UX/UI Designer, which complementary activity?
In addition to your activity as an employee or freelancer, there is another way to earn money with your skills: the creation of assets on marketplaces. Among the most famous you have: Creative Market, Envato and Dribbble Marketplace where you can post many types of assets and get paid when people buy them, a kind of passive freelancing in short.
As an UX/UI Designer, how much can I earn?
It’s of course difficult to answer this question precisely, it will depend on your experience, status, startup or not, your tasks, seniority, the city, etc.
Here are two good resources to get an up-to-date average of UX/UI Designers salaries and be able to negotiate:
Freelance contests, for or against?
There is a subject that will make any serious freelancer’s hair stand on end: design contests like the ones where many designers work, but only one gets paid because “it will give you visibility!”. No freelancer who wants to earn a decent living will base his work on this kind of contest.

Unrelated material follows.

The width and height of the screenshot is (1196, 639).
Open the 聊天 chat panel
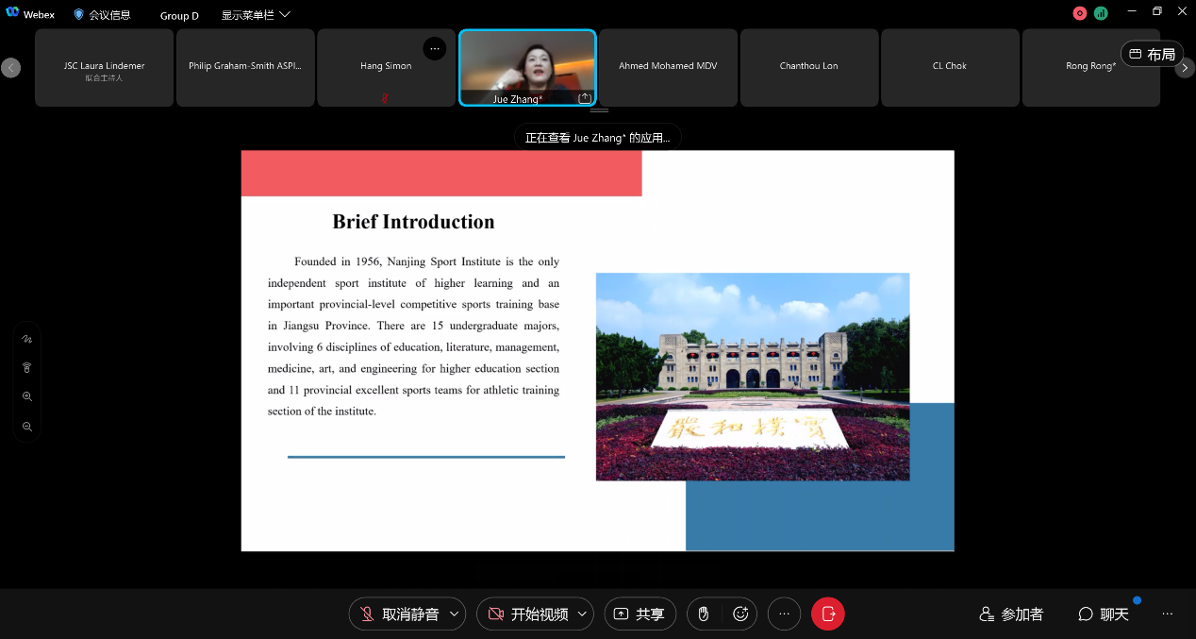(1104, 614)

So you can say to yourself that it’s perfect to start in the business, it will make you practice on “real” projects that you will be able to put in your portfolio and sometimes even earn money! In a way it’s not wrong but it’s participating to their development and most of all, it’s shooting yourself in the foot if you want to be a freelance. Indeed, why would a client pay you if you’ve already done a lot of free designs?

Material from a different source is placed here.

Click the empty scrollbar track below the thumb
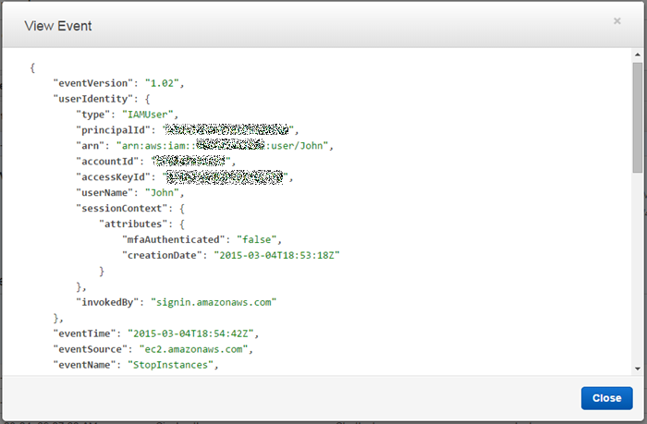Image resolution: width=647 pixels, height=424 pixels. pos(637,277)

But be aware, not all contests are without interest, for example, a non profit beach cleaning association could make one without paying the winner (no jealousy like that) or by offering a small gift to the first three (a one day surfing course on a clean beach for example 🏄 ). It gets the newbies practicing on a nice project and it’s more moral than the contest of the company that can afford to hire a freelancer and will make money off your design.
Generally speaking, any contest that isn’t a way for a lucrative company to bypass the services of a freelancer can be valid.
(Well fortunately, I feel like the subject has changed for the better in the last few years, at least I don’t hear as much about them as I used to, but they still exist).
Fiverr, for or against?
In the continuity of freelance competitions, you have Fiverr which is another well-known freelancing platform. But, unlike Malt and Upwork, where freelancers post their daily or hourly rate to define the price of a design according to the project, on Fiverr it’s the opposite, we start with a fixed price for a defined product, example: 12 screen designs for a mobile app for $150 (premium pack).
So in theory, Fiverr’s approach may seem more practical, but in reality, it can be a trap. Indeed, on these so called 12 screens, the customer can ask for really difficult designs (3D animated for example), good luck to tell him no. And if the customer asks for 14? What if they want a responsive design on a tablet? What if they already have a design they want to update? What if they want us to do a search first (moodboard type)? Etc.
A serious freelancer who wants to perpetuate his career should rather favor the Malt and Upwork approach, to give priority to quality projects where you can really accompany your client throughout the process and offer him a quote really adapted to his project.
However, this does not prevent you from also making all-in-one packs, for certain targeted and precise needs. Example: a set of 10 monochrome SVG icons, showing examples of the complexity not to be exceeded (because well, if the customer asks for a 3D illustration and calls it an icon… 😉 ).